Data for processing –
-- -- --
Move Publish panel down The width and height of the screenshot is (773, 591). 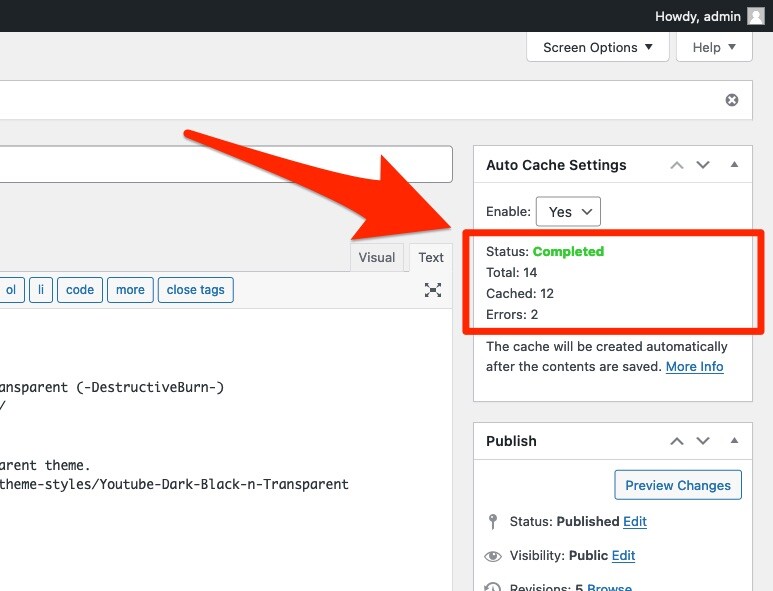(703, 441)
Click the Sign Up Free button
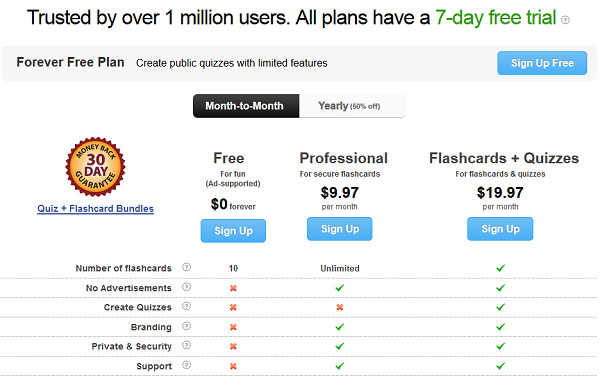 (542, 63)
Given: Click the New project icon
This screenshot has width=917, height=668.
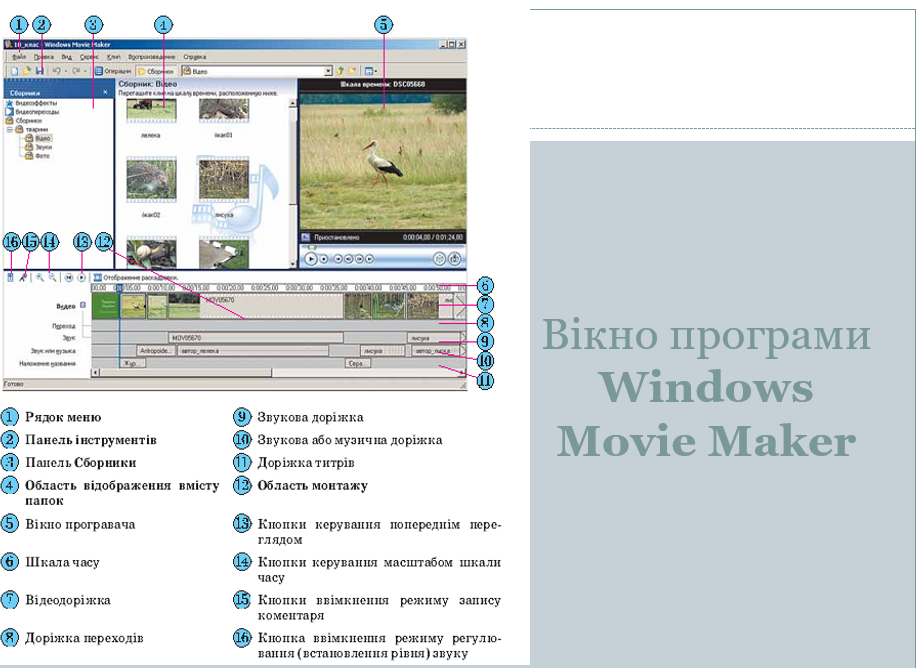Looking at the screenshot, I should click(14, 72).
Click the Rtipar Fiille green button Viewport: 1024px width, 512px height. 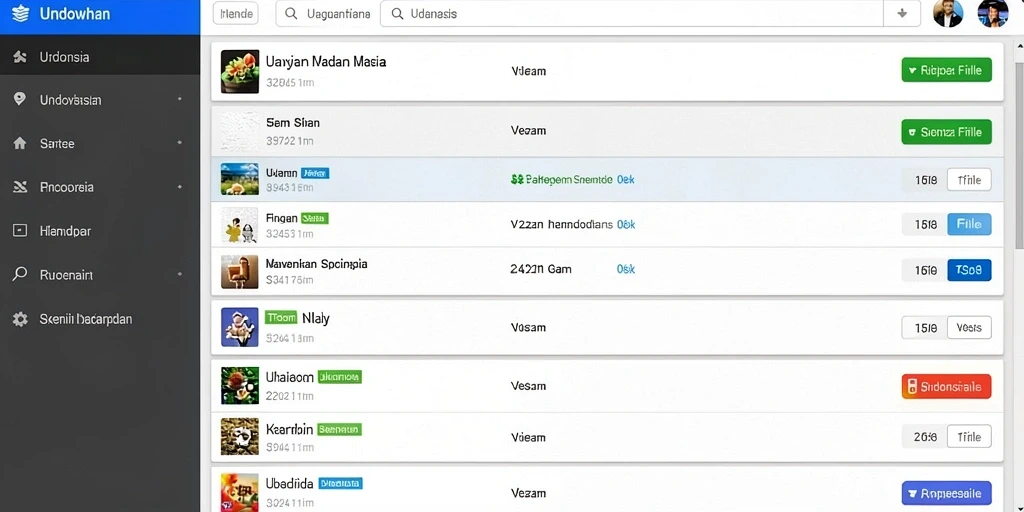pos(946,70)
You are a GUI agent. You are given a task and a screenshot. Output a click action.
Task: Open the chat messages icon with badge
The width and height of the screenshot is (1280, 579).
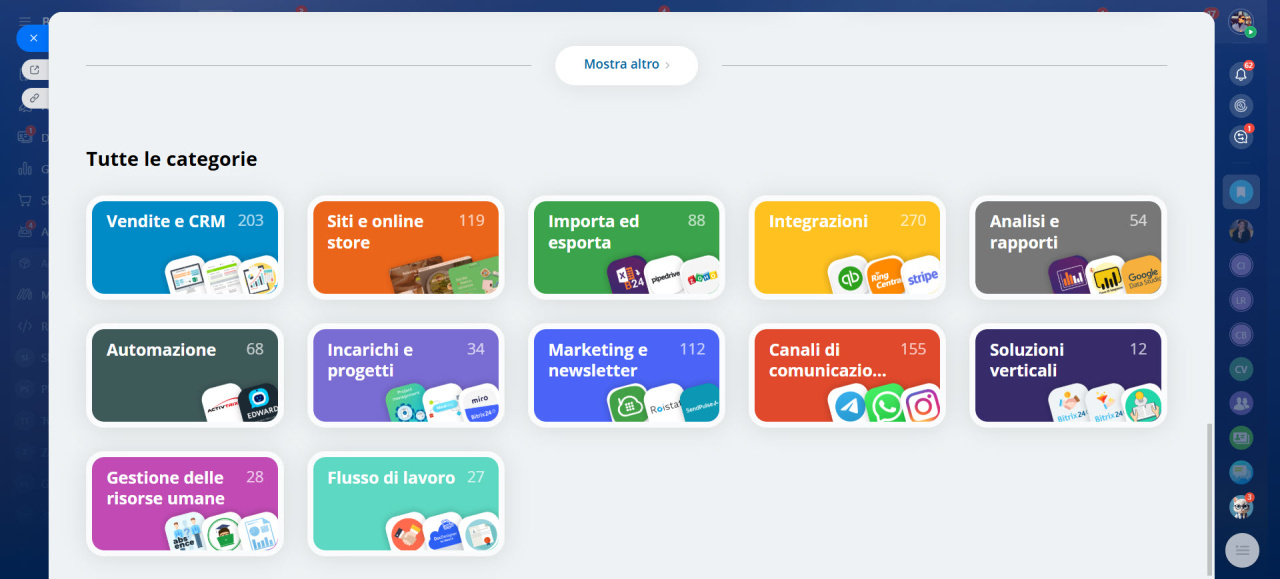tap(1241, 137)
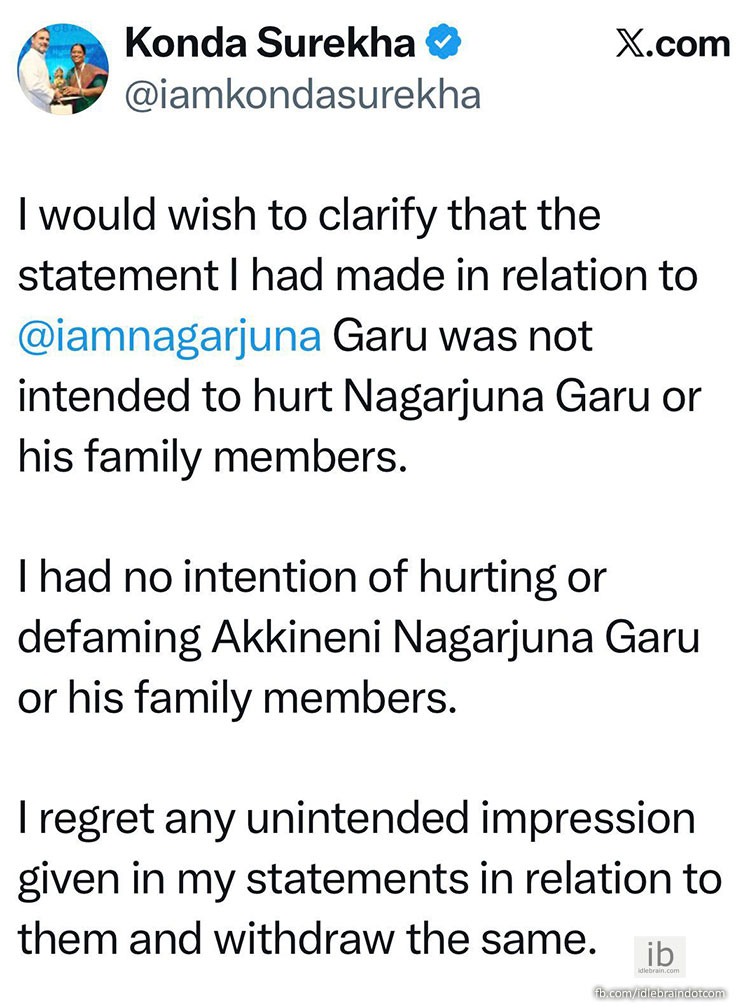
-- -- --
Aim – Gather every line in the entries above that contains the word "icon", with case counting in the match.

Exercise output –
Given: Click the New project icon
Task: Open the chat messages icon with badge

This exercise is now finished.